The worst part about being emotionally competent and cognizant of the mental health issues you suffer from is that your brain can't shut off the part of itself that understands that the other part of your brain is being irrational. It's as though you're consistently invalidating yourself because there's a part of you that's suffering and you know that you're suffering, but the rational voice is telling you to calm down. Whether it's minuscule and insignificant, the smallest inconvenience or the easiest blip in a perfect day, or life altering, soul shattering and downright crushing, there is no shutting down the part of yourself that understands emotional regulation and compartmentalization.
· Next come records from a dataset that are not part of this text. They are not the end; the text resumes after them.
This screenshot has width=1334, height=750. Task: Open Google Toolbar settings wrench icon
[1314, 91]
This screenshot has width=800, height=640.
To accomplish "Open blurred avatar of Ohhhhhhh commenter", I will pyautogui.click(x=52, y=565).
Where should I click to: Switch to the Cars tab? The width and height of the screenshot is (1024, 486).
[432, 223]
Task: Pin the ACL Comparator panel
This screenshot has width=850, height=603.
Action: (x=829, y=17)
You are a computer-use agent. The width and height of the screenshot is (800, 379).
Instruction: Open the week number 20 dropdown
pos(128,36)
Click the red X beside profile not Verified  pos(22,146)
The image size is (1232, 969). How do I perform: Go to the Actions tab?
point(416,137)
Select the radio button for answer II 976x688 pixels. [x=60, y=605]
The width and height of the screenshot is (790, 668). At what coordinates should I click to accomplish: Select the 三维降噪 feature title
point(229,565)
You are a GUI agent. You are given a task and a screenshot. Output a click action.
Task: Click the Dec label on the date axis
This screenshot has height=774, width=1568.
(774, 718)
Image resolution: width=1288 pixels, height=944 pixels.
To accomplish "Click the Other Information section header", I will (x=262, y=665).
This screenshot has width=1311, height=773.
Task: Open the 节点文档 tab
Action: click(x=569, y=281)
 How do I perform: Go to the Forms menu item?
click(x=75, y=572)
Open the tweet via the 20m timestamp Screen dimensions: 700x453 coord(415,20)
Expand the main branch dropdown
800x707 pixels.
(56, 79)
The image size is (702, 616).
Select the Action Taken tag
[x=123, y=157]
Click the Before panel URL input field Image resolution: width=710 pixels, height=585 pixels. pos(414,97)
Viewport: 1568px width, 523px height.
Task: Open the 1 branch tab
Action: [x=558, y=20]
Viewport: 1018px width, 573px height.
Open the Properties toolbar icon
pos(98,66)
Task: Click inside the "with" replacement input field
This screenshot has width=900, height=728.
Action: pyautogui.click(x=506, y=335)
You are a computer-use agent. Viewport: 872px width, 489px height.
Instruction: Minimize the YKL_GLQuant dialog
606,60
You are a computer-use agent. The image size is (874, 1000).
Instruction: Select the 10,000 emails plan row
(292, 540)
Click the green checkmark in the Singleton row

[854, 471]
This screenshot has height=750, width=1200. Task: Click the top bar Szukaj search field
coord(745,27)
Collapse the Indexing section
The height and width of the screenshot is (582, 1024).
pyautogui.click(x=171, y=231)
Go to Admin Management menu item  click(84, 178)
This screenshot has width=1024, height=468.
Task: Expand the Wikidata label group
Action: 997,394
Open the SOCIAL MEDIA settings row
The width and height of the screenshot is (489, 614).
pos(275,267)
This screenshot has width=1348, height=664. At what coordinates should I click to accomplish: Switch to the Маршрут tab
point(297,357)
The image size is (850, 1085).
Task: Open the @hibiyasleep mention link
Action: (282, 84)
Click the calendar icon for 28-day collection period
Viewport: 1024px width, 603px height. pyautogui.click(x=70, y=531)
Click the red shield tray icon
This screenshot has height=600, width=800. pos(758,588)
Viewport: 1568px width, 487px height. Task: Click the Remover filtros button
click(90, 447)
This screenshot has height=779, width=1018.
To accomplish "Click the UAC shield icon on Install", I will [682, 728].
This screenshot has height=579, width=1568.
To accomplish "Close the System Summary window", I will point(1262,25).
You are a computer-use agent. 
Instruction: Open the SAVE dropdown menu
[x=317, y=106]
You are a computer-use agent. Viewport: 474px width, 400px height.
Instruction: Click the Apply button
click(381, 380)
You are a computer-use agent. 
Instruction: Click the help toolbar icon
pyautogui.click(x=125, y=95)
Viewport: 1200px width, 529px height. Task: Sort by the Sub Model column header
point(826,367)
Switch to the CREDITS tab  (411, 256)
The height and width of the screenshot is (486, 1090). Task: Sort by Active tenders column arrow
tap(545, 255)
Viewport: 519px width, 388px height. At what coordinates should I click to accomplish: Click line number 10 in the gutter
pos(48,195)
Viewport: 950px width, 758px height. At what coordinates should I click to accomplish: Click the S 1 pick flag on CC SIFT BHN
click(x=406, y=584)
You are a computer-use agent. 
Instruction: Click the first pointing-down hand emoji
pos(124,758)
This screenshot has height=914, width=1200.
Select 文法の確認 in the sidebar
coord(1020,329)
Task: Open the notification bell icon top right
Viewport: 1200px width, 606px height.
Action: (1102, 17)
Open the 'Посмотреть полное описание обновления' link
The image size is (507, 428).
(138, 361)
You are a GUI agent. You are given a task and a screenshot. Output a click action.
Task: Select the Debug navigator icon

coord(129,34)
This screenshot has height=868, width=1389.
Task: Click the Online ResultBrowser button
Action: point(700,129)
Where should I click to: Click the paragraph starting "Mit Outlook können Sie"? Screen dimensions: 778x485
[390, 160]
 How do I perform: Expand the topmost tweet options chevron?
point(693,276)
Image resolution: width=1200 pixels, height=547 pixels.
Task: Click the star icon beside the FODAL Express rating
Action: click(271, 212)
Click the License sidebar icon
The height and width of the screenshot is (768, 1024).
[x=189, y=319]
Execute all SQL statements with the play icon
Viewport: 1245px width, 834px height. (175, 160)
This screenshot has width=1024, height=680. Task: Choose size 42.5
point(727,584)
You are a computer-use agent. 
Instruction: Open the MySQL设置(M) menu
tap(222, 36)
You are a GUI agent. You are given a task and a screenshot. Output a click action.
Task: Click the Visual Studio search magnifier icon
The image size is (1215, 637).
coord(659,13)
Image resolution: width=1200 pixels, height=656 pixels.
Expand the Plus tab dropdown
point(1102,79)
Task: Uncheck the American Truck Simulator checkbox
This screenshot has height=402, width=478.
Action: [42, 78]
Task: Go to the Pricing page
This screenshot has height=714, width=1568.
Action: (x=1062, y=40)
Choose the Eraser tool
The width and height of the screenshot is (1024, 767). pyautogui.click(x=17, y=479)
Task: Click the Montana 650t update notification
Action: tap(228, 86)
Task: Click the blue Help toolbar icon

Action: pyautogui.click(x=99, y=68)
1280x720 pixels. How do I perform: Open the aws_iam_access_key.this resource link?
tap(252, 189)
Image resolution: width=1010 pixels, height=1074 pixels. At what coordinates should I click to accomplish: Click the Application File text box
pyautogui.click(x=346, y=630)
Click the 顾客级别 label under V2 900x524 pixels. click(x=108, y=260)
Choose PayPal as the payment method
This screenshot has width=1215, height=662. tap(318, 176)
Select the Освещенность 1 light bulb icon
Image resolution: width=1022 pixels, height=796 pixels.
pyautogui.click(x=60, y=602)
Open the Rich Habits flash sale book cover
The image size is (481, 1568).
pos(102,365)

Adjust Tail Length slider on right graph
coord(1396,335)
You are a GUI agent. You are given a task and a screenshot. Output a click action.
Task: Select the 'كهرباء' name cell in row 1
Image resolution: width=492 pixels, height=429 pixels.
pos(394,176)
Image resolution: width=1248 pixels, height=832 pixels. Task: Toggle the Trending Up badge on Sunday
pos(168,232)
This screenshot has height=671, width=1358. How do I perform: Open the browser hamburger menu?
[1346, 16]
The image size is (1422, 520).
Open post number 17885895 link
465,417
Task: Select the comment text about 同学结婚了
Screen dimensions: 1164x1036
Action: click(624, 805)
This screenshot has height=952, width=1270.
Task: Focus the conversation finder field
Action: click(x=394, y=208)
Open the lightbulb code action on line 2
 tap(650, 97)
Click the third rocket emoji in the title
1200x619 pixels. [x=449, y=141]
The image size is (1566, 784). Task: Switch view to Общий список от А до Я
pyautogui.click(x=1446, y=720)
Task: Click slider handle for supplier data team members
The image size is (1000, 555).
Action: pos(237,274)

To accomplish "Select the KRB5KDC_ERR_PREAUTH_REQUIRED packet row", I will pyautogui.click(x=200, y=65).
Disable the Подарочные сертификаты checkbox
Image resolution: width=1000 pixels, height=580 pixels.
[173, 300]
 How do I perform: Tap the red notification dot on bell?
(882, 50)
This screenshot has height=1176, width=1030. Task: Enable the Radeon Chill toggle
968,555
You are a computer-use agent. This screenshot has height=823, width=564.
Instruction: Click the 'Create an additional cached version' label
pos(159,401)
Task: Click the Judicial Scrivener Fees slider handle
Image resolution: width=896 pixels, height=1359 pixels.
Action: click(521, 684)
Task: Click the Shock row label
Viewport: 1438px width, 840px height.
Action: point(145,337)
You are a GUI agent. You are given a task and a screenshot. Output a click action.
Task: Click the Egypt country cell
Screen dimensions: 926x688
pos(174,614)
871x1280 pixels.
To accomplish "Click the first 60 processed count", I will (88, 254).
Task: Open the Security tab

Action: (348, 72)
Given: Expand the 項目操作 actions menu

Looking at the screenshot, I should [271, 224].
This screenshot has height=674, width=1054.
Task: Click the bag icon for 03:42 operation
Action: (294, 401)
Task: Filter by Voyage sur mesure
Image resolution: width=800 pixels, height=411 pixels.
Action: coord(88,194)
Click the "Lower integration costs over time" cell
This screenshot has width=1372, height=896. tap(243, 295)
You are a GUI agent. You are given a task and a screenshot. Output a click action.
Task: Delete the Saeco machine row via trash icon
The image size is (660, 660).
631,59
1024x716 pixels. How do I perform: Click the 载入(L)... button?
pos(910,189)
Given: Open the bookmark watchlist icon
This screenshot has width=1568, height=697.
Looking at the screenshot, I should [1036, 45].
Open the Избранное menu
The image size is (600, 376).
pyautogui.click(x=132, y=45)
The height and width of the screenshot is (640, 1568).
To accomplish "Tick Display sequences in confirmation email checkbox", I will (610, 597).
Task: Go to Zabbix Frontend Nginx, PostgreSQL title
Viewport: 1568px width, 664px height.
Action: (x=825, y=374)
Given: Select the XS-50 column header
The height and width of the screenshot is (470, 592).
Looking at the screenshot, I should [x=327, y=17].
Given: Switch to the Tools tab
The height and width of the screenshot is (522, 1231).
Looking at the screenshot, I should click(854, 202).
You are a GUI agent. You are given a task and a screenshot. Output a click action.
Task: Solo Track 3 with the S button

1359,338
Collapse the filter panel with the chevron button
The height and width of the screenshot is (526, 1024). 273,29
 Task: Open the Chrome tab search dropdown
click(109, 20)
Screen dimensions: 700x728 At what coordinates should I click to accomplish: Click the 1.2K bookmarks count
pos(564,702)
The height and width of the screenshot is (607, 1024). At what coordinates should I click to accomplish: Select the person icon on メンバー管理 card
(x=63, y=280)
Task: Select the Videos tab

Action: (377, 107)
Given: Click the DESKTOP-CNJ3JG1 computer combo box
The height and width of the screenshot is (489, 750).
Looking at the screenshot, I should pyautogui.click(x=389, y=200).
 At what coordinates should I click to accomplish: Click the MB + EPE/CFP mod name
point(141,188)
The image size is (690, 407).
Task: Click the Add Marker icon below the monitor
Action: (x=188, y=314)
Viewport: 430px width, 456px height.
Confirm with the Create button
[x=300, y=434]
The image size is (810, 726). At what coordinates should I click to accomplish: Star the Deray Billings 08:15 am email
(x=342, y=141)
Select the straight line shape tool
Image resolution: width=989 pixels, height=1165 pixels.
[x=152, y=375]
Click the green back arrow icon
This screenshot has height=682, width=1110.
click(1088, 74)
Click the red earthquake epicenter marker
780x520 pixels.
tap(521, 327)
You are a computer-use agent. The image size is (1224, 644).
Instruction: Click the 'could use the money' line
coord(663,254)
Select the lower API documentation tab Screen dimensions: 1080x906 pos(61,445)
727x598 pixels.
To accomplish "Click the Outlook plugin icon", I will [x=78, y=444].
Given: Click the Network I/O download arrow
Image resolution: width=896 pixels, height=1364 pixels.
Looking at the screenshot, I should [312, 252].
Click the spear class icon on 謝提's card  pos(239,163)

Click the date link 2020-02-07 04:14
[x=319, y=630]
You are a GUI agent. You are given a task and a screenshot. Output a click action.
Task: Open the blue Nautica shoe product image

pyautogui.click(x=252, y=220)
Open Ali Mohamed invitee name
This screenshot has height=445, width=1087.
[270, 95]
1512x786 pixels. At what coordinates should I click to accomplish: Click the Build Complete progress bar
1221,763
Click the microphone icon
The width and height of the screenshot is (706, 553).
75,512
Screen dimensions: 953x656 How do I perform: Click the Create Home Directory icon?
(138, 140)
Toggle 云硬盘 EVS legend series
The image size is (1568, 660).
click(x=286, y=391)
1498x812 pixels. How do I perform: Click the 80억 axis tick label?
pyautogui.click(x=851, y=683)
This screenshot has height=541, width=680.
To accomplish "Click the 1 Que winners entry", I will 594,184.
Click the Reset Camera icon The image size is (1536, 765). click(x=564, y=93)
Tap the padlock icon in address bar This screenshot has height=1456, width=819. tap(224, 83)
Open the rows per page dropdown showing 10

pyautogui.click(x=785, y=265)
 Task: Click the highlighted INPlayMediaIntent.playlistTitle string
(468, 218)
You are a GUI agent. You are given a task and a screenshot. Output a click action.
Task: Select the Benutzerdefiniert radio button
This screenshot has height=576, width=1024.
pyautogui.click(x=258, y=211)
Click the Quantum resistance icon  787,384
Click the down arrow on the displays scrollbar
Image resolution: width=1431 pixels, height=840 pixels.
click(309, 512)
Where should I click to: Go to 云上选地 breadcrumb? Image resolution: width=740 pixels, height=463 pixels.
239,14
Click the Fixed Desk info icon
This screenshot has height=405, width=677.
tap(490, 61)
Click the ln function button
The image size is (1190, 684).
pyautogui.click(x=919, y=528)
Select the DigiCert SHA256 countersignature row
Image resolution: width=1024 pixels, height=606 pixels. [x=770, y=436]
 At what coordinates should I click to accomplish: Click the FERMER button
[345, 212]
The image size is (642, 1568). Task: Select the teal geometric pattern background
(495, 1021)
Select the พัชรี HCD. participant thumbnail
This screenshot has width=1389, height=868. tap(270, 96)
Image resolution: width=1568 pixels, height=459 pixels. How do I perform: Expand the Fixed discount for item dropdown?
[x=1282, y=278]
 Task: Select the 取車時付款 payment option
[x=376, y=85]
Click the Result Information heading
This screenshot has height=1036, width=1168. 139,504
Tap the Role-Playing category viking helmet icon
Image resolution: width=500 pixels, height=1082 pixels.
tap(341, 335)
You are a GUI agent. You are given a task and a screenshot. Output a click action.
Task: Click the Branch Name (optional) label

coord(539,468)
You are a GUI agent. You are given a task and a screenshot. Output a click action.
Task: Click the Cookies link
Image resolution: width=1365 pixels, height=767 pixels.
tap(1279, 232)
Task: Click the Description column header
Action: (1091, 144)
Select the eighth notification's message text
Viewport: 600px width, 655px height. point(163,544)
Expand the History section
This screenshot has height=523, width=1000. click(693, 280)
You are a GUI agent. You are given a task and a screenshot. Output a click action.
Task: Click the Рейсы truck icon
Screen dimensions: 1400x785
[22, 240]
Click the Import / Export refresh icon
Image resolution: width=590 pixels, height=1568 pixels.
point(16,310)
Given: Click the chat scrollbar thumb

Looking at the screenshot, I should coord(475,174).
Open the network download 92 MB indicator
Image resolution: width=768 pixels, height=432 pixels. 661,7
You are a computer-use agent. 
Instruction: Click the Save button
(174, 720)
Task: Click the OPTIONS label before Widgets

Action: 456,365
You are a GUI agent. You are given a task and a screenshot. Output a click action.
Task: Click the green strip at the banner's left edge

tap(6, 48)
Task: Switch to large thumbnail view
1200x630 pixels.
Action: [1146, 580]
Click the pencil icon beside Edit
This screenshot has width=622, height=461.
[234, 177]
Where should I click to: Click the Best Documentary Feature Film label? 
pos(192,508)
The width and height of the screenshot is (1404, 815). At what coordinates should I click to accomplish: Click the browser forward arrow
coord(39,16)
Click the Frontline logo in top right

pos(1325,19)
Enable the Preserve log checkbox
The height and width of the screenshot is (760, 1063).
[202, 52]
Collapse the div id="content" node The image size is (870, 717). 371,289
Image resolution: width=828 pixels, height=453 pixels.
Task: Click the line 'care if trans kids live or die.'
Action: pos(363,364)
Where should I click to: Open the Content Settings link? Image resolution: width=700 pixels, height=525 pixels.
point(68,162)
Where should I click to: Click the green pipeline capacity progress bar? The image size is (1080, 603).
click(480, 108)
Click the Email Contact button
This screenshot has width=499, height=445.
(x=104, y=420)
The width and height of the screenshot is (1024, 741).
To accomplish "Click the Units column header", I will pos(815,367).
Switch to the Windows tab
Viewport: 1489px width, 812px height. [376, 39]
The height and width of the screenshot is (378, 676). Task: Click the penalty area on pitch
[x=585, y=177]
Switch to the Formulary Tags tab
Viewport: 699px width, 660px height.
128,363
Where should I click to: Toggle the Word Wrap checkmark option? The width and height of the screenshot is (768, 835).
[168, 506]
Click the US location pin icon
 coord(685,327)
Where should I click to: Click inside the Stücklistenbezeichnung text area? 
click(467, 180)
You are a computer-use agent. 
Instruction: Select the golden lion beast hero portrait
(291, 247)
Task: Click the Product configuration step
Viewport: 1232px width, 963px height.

It's hard to want to cry, to even need to cry, but that tiny voice has iron shackles on your control, and tells you to bottle it up, shove it down, and relax. Breathe. Understand that life goes on and things will be okay, and there's no need to overreact. But what do you do when it goes on excessively...day in and day out, there's no escape from your own mind that's entirely too sentient of its own ins and outs? How do you stop yourself from both saving and sacrificing yourself at the same time?
They say your emotions need an outlet, but you're aware that your only outlet is to not have an outlet. You bottle it up, let the carbonation of anger, anxiety, fear, sadness, despair dissipate, and you watch in real time as you shove it down. Again. And again. And again. Because that's all you can do. How can you benefit from therapy when you understand the techniques, the tactics, and have even mastered them, but it's doing nothing more than exacerbating the problem?
You're too self aware. You're too in tune with everything, you're too used to understanding how to protect yourself by placing each emotion in its own space, its own box, and never letting it go. Those shackles of control are made of diamond; impossible to break, but impossible to let go of. You hold onto them for both yourself and others, because you've been strong. You always have, you always will be, and there's never a moment where you can show anyone else.
Weakness is not reminiscent of the eldest daughter. The perfect employee. The helpful soul. The ideal citizen. It's not who we are, and it's why we will compartmentalize. We will never show our friends, our families, our lovers, our partners the ugly insides of a girl who's too complete to be broken, but too broken to understand that the diamond shards of her iron shackles are cutting her, too.